世界の消費者動向に大きな影響を与えるミレニアル世代の価値観に、市場が左右されていると前編でも紹介したが、そのなかで、4~6位の企業は、自社の市場確立のために、それぞれの得意領域や課題克服のために動いた2019年上半期であった。

P&Gは、2018年下半期に、製造コストの上昇などから値上げ戦略を実施し、消費者離れが懸念されたが、昨年に引き続き、ダイバーシティや環境問題などの社会課題にコミットする姿勢を明確にしたデジタルキャンペーンを打つことで、カスタマーの心をつかむことに成功。そのマーケティング手法も、カンヌ・ライオンズなどで高く評価された。

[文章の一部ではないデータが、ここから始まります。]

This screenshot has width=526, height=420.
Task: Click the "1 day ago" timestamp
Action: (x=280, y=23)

コティは2018年11月に就任した新CEOのもと、コンシューマー事業の立て直しに奔走してきたが、株価低迷に歯止めがかからず、2019年2月に親会社がプレミアムをつけた公開買い付けを行うことで株価が持ち直すドラマもあった。続く7月1日には大胆な再生計画を発表し、今後はラグジュアリーとプロフェッショナルブランドを軸に成長領域を模索しながら、コンシューマー・ビューティなどの不採算事業の整理に入る。世界のトップ10ビューティ企業に残れるのかどうか、これからが正念場となる。

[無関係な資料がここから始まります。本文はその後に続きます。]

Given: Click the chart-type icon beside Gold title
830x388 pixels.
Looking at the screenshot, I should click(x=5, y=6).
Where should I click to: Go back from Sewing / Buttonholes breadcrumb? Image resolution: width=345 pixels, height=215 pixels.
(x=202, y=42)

資生堂は、アリババやワトソンズグループと戦略的提携を結び、販売網だけでなく商品開発でも協業することでアジア市場での存在感を高めるベく積極的に動いた。


4位 プロクター・アンド・ギャンブル(P&G)
社会課題を俎上にあげ、注目を引きつけるマーケティング・キャンペーンに注力

P&Gの2019年4~6月期決算は、2018年に実施した値上げ効果に加え、ビューティ部門とヘルスケアやホームケア部門が好調のため、対前年同期比4%増の170億9,400万ドル(約1兆8,200億円)に伸びた。だが、低迷するひげそり事業の減損処理で80億ドルの損失を計上し、最終損益は52億4,100万ドル(約5,600億円)だった。また、2019年度の売上高は、対前年比4%成長の677億ドル(約7兆2,200億円)で、ビューティは対前年比3%の成長で300億ドル(約3兆2,000億円)となった。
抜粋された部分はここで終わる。